Thursday, July 10, 2014

Happy Gotcha Day Andrew and Annabelle!

So by now, you know the story...

Two ridiculously eager, totally clueless people got on a plane and flew for two days.  Those two days were filled with excitement, restless sleep and video diary that is equal parts hilarious and horrible.  Picture Bill at 2:00 am sharing his feelings about becoming a dad while eating beef jerky and dried fruit.

We arrived at the orphanage and waited for about 10 minutes.  Possibly the longest 10 minutes of our lives.  We had seen many videos of people meeting their children just like this.  Waiting in a room for a stranger to bring in a baby that was both a stranger and your child all wrapped up in a tiny little blanket.  Watching those nannies walk down the cobblestone sidewalk was the most surreal experience.  Only surpassed by the experience a few seconds later, of having someone hand you a child.  YOUR CHILD! Those faces!  We had been dreaming of those faces for years.
Andrew's referral pic.  We should have know he was going to be a busy guy!  Two months old and can't stay still!!
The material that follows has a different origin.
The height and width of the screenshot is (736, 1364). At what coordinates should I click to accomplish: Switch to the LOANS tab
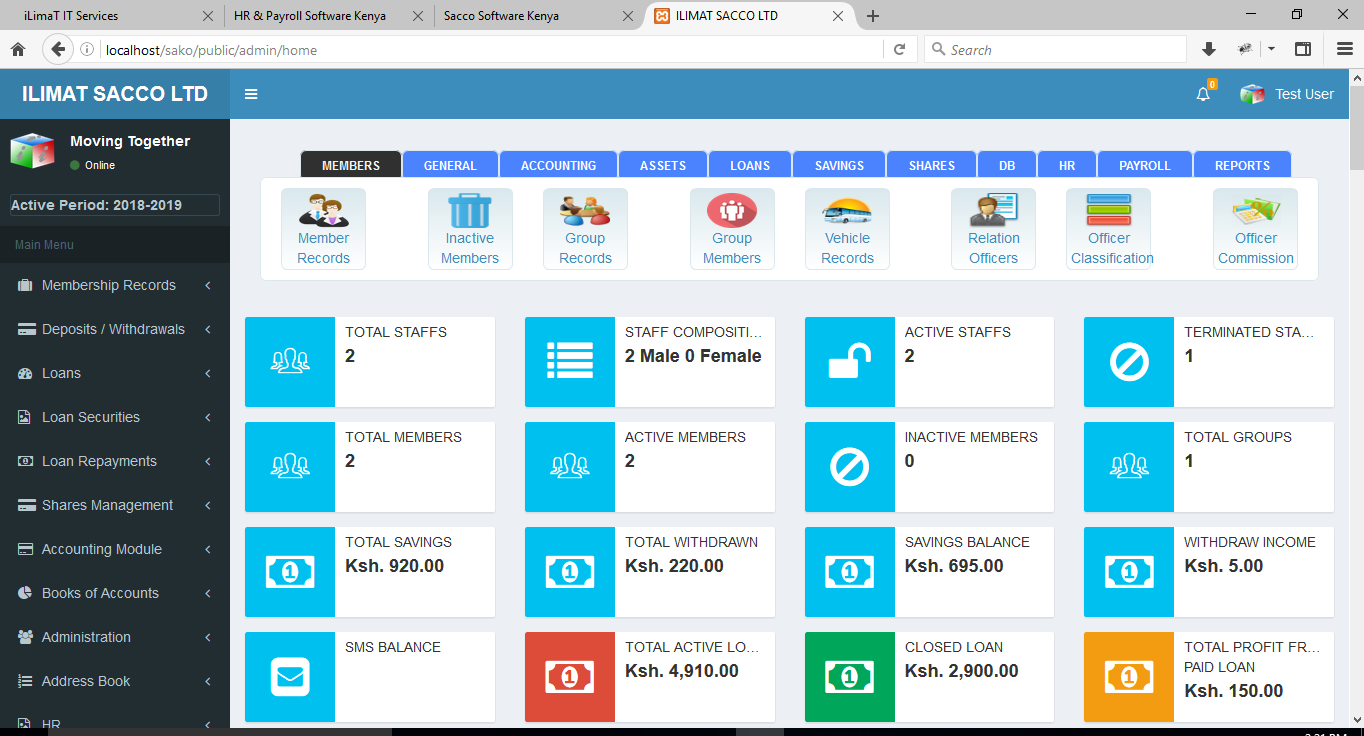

Annabelle's referral pic.  Everyone comments on how beautiful her lips are.  Even I knew she would be a sassy pants!

We could never have imagined how we would feel in those moments left alone in the "Family Room" with our children.  We immediately unwrapped them and counted fingers and toes.  If you remember the story, Andrew's hand was blurry in the picture so Bill was sure he only had his left one.
We prayed and marveled in the wonder of these sweet babies and then immediately panicked when we realized we were in Ethiopia.  With our babies.  On our own.  To figure it out.

Napping after her first bath in a sink

Trying to figure our the "pookie" principle.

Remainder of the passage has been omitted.